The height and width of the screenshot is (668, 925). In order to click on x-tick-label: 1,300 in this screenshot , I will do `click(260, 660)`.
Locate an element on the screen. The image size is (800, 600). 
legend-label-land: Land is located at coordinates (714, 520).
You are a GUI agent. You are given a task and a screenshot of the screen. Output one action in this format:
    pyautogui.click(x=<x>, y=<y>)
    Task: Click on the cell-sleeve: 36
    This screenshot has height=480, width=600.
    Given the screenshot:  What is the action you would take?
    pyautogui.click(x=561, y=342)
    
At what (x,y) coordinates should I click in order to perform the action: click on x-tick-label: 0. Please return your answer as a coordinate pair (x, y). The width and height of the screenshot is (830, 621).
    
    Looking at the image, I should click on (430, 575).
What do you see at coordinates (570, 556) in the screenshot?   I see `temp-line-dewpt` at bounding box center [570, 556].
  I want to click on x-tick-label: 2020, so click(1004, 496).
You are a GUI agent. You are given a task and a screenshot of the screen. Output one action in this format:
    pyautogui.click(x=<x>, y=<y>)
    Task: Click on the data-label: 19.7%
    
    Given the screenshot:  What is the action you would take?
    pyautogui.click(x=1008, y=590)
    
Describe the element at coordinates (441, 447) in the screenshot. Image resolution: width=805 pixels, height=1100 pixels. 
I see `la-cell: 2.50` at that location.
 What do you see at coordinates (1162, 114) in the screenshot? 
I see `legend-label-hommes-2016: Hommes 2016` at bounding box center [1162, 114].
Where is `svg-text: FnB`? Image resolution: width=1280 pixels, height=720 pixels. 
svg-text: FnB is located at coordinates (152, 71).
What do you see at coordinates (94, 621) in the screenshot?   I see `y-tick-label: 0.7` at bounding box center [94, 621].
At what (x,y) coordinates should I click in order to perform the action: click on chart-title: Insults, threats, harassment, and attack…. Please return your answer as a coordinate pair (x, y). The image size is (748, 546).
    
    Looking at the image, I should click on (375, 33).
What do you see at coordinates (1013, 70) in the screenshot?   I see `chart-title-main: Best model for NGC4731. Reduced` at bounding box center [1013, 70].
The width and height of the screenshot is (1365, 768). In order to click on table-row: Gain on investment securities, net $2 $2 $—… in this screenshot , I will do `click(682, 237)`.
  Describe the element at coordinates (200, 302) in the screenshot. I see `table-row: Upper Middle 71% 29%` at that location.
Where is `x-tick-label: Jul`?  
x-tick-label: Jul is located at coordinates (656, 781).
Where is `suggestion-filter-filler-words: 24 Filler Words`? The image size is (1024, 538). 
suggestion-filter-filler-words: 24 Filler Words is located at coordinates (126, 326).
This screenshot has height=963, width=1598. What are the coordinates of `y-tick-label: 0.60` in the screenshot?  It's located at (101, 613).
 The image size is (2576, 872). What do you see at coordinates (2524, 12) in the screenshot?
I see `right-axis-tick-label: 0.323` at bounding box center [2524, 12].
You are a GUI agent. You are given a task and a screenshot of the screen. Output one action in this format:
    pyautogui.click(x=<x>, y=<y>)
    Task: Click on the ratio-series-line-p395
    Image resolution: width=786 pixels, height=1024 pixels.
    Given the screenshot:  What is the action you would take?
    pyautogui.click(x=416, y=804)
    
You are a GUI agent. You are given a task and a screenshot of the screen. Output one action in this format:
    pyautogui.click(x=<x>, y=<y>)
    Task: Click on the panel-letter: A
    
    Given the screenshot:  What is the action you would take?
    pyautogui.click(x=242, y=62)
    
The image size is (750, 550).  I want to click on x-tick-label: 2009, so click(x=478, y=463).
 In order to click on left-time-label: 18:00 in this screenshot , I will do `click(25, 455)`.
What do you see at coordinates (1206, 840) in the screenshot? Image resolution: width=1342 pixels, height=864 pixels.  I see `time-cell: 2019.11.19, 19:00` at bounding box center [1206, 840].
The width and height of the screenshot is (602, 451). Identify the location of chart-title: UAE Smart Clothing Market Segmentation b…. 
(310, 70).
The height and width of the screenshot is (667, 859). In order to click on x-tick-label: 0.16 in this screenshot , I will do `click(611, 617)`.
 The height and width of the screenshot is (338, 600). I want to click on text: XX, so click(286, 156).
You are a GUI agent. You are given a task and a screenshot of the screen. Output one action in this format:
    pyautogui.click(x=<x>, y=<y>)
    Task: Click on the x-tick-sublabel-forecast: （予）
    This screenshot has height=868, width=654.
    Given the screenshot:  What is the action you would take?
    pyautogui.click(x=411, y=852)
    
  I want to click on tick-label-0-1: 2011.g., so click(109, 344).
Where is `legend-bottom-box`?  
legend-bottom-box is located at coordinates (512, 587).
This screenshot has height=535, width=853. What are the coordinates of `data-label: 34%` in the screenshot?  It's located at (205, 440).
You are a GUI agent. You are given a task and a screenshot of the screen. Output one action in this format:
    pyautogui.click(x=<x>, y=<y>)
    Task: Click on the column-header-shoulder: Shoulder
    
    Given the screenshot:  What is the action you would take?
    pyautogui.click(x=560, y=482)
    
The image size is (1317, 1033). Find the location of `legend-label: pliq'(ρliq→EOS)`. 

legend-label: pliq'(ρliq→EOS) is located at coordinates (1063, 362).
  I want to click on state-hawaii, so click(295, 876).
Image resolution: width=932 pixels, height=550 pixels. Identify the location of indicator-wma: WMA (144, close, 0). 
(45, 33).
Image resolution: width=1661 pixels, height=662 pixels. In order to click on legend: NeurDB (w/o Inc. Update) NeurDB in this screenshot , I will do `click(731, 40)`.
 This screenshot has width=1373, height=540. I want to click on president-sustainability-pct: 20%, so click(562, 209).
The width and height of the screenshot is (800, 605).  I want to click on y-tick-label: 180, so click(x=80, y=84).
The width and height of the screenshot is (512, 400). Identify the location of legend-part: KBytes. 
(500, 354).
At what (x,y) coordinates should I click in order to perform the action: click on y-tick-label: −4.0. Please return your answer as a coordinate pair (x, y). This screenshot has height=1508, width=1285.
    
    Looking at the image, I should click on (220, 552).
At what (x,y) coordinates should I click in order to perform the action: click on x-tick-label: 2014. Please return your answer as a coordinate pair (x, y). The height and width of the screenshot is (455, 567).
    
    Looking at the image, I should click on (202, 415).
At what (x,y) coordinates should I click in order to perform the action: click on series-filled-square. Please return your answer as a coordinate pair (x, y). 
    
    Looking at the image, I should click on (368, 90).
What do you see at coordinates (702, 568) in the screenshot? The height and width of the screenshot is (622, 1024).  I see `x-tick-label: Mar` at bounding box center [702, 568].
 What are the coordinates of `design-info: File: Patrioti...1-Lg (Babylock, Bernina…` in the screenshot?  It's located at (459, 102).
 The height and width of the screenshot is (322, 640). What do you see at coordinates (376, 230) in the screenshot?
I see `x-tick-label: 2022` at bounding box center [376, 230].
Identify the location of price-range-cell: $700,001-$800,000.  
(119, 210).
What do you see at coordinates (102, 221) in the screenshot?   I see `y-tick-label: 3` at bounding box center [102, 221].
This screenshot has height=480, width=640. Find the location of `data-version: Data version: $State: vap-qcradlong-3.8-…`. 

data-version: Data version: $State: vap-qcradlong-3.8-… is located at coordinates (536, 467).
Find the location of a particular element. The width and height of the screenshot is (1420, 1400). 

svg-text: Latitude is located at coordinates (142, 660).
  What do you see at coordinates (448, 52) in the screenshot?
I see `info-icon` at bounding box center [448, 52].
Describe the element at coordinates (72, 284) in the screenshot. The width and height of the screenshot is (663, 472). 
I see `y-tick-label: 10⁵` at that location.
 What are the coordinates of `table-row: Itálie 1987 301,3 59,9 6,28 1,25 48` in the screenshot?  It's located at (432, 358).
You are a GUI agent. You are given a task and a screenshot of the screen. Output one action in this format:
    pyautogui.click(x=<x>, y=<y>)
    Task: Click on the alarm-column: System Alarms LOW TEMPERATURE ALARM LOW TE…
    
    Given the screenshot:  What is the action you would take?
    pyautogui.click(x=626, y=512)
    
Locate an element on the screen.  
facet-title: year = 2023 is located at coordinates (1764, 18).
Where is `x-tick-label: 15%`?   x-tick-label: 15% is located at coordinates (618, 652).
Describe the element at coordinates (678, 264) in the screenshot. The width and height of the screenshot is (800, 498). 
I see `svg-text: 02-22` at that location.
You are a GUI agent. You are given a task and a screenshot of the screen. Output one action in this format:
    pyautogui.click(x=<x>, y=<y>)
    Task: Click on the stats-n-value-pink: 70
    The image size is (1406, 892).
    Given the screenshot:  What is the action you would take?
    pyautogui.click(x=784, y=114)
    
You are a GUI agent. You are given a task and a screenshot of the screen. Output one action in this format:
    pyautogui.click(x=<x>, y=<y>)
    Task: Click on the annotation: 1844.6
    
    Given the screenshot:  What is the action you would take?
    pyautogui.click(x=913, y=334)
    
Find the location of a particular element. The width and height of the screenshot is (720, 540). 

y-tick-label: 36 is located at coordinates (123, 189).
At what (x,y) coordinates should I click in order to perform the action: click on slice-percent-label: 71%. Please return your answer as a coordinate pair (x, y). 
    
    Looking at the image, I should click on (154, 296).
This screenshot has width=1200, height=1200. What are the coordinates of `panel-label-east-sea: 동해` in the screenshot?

================

YOUR OBJECTIVE: Please turn the items above, from the first line through the line containing "Looking at the image, I should click on (430, 575).", into a Markdown table with the columns Row and Line. Number each row, and leave out blank lines.

TASK RESULT:
| Row | Line |
|---|---|
| 1 | The height and width of the screenshot is (668, 925). In order to click on x-tick-label: 1,300 in this screenshot , I will do `click(260, 660)`. |
| 2 | Locate an element on the screen. The image size is (800, 600).  |
| 3 | legend-label-land: Land is located at coordinates (714, 520). |
| 4 | You are a GUI agent. You are given a task and a screenshot of the screen. Output one action in this format: |
| 5 |     pyautogui.click(x=<x>, y=<y>) |
| 6 |     Task: Click on the cell-sleeve: 36 |
| 7 |     This screenshot has height=480, width=600. |
| 8 |     Given the screenshot:  What is the action you would take? |
| 9 |     pyautogui.click(x=561, y=342) |
| 10 | At what (x,y) coordinates should I click in order to perform the action: click on x-tick-label: 0. Please return your answer as a coordinate pair (x, y). The width and height of the screenshot is (830, 621). |
| 11 |     Looking at the image, I should click on (430, 575). |